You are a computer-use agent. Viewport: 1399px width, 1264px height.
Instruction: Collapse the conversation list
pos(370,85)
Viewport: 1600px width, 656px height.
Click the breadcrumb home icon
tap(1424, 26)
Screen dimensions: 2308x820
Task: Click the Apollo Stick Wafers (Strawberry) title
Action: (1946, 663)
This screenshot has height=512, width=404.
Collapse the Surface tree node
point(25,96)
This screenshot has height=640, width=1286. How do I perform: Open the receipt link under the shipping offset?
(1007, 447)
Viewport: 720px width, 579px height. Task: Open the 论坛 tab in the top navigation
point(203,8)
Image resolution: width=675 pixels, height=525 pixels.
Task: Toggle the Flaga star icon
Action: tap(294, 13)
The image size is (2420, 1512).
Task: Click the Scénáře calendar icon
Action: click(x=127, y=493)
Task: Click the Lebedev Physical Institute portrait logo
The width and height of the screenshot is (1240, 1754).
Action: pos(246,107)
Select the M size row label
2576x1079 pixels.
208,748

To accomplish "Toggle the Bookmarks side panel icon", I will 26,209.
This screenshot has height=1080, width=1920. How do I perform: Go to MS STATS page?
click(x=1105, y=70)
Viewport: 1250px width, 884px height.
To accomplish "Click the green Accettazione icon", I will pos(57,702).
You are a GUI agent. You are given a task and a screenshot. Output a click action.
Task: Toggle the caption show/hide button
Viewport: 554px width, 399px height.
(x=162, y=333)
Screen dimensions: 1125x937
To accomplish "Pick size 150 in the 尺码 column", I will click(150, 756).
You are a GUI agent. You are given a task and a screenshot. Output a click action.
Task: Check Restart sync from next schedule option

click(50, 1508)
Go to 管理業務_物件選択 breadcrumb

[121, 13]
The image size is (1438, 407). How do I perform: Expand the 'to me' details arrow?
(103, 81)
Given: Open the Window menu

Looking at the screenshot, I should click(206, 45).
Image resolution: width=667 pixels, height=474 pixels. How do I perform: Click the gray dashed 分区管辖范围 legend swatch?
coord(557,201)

··········

- **Exercise brief**: Return each entry exactly. Leave none out.

- **Response area**:
You are a computer-use agent. Viewport: 1399px width, 1264px height.
Instruction: Collapse the conversation list
pos(370,85)
Viewport: 1600px width, 656px height.
Click the breadcrumb home icon
tap(1424, 26)
Screen dimensions: 2308x820
Task: Click the Apollo Stick Wafers (Strawberry) title
Action: (1946, 663)
This screenshot has height=512, width=404.
Collapse the Surface tree node
point(25,96)
This screenshot has height=640, width=1286. How do I perform: Open the receipt link under the shipping offset?
(1007, 447)
Viewport: 720px width, 579px height. Task: Open the 论坛 tab in the top navigation
point(203,8)
Image resolution: width=675 pixels, height=525 pixels.
Task: Toggle the Flaga star icon
Action: tap(294, 13)
The image size is (2420, 1512).
Task: Click the Scénáře calendar icon
Action: click(x=127, y=493)
Task: Click the Lebedev Physical Institute portrait logo
The width and height of the screenshot is (1240, 1754).
Action: pos(246,107)
Select the M size row label
2576x1079 pixels.
208,748

To accomplish "Toggle the Bookmarks side panel icon", I will 26,209.
This screenshot has height=1080, width=1920. How do I perform: Go to MS STATS page?
click(x=1105, y=70)
Viewport: 1250px width, 884px height.
To accomplish "Click the green Accettazione icon", I will pos(57,702).
You are a GUI agent. You are given a task and a screenshot. Output a click action.
Task: Toggle the caption show/hide button
Viewport: 554px width, 399px height.
(x=162, y=333)
Screen dimensions: 1125x937
To accomplish "Pick size 150 in the 尺码 column", I will click(150, 756).
You are a GUI agent. You are given a task and a screenshot. Output a click action.
Task: Check Restart sync from next schedule option

click(50, 1508)
Go to 管理業務_物件選択 breadcrumb

[121, 13]
The image size is (1438, 407). How do I perform: Expand the 'to me' details arrow?
(103, 81)
Given: Open the Window menu

Looking at the screenshot, I should click(206, 45).
Image resolution: width=667 pixels, height=474 pixels. How do I perform: Click the gray dashed 分区管辖范围 legend swatch?
coord(557,201)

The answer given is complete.